Renee Stout
This exhibition is a mid-career retrospective of Renée Stout's works from the mid-1980's to the present, Stout, an American artist, looks to Africa and the experiences of African-originating peoples in the New World to inform her found-object sculptures and mixed media assemblages. She draws on African-American traditions and from her own individual history to make sculptures, paintings and prints, her images relying heavily on contemporary African-American social concerns blending with forms and visual traditions of her African heritage.
Renée Stout's works employ personal and community knowledge to embrace the questionings of a diverse humanity. Stout's works have the simple but ambitious goal of gaining a better understanding of her own existence: in her contemporary culture, her heritage, and in the world at large. By seeking individual empowerment, she hopes to discern images and messages of universal meaning.

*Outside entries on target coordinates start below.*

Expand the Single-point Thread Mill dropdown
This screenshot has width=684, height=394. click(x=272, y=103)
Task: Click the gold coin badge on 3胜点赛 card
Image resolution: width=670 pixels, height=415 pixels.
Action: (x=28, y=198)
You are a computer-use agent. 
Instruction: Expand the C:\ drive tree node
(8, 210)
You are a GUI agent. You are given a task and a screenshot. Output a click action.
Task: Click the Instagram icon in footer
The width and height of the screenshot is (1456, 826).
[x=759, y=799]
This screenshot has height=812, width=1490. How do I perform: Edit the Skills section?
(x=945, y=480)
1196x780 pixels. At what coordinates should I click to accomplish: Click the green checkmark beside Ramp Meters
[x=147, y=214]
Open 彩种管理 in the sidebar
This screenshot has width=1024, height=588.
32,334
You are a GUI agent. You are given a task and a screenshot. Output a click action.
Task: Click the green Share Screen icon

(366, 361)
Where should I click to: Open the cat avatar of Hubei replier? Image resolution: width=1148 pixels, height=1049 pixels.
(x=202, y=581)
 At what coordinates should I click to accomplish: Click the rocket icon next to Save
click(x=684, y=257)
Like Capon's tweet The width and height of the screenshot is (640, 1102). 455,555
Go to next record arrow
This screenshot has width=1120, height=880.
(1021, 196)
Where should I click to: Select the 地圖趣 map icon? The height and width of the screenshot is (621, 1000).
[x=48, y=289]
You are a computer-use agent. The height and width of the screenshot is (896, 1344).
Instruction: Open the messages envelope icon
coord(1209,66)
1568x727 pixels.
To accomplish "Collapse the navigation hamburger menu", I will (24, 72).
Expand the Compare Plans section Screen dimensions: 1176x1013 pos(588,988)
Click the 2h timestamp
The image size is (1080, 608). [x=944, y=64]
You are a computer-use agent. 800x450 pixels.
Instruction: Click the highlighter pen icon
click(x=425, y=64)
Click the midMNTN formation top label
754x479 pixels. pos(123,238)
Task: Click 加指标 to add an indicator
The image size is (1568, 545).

Her works are charged by her belief in the positive power and efficacy of the ideas, values and practices she has absorbed and blended from her African and Diasporic heritage. She summons traditional African deities, Haitian gods, and voodoo priests to guide her efforts, and she creates and becomes fictional characters who embark on imaginative narratives and invent playful and provocative solutions to contemporary problems. Readers, Advisors and Store Front Churches includes works from the John and Maxine Belger Family Foundation. Most works are three-dimensional constructions in mixed media, and are accompanied by neon signs, wall-mounted assemblages and framed works on paper. The exhibit offers a valuable opportunity to share in the seeking by an intelligent and informed woman, of what it means to be African, American and simply alive.